SOME TRULY bizarre echoes of the American Vietnam involvement drifted out of Secretary of State Alexander Haig's East Asian prograss. In Peking his regional aide, John Holdridge, gave an address to the American Club in which he spoke of the United States' hopes and plans for ending Vietnam's occupation of Cambodia. Normalizing relations with Hanoi won't work, Mr. Holdridge said: "if you give [the Vietnamese] what they want, this does not make them change their policy in any way. So we will seek, if we can, to find ways to increase the political, economic and, yes, military pressures on Vietnam, working with others in ways which will bring about, we hope, some change in Hanoi's attitude toward the situation."

"And, yes, military pressures on Vietnam": What an extraordinary suggestion for an American official to make, especially in China, which is already supporting some of the very anti-Vietnam Cambodians to whom Mr.

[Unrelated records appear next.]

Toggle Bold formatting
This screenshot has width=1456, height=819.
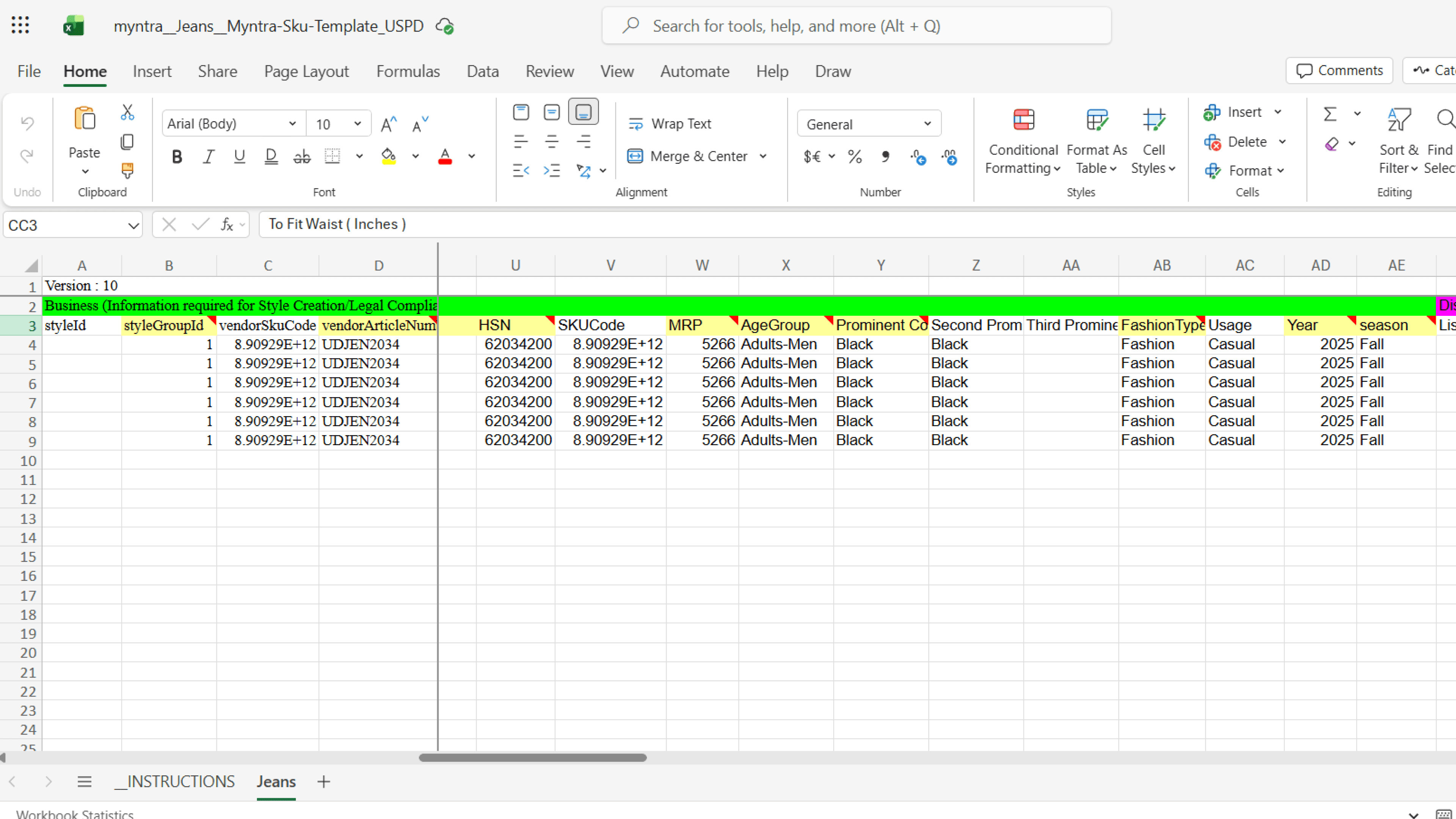click(x=177, y=156)
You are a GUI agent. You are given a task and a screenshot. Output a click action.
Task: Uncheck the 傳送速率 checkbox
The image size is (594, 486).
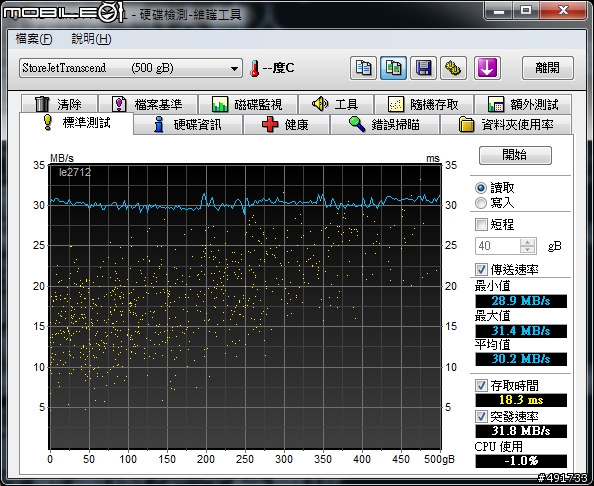(481, 269)
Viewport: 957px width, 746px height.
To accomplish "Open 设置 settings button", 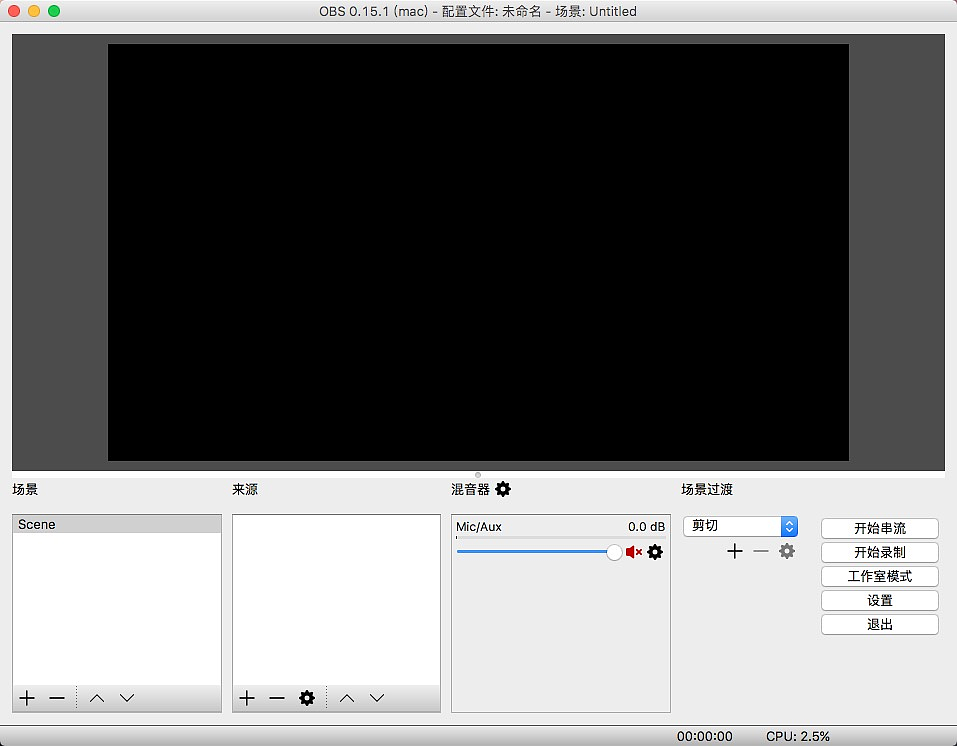I will pyautogui.click(x=879, y=600).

Holdridge was evidently alluding. Secretary Haig later retreated to the more cautious formulation that no aid decision has been made. Still, it seems unthinkable that, barely six years after ending one intervention in Southeast Asia, the United States should be close enought to considering support of another to be floating a trial balloon. Would American public opinion stand still for one minute for an indirect re-entry to the Indochina wars?

The truth is that, on Vietnam, the United States is caught between bad choices. One choice is normalization; this would entail cultivating Vietnam's "Titoist" nationalist instincts and playing on its evident frictions with the Soviet Union, as New Zealand, for one, recommends. But the administration's ideology and sense of strategy, and the domestic politics of it all, inclune it against this policy. A second choice is the sort of full-court press Assistant Secretary Holdridge described in Peking. But not only would much fo American public opinion object to a military dimension. As distressed as they are by Vietnamese aggression, a number of the United States' allies and friends in the region are not averse to seeing China, a traditional threat, distracted by Vietnam.

Already under Jimmy Carter this country was stiffening its military posture in Asia. Mr. Reagan is extending that policy in ways -- the sale of arms to Peking, for instance -- whose implications the region will need some time to absorb. The United States remains part of the regional balance of power. But it is not now given to the United States to set straight the affairs of Indochia. It never was.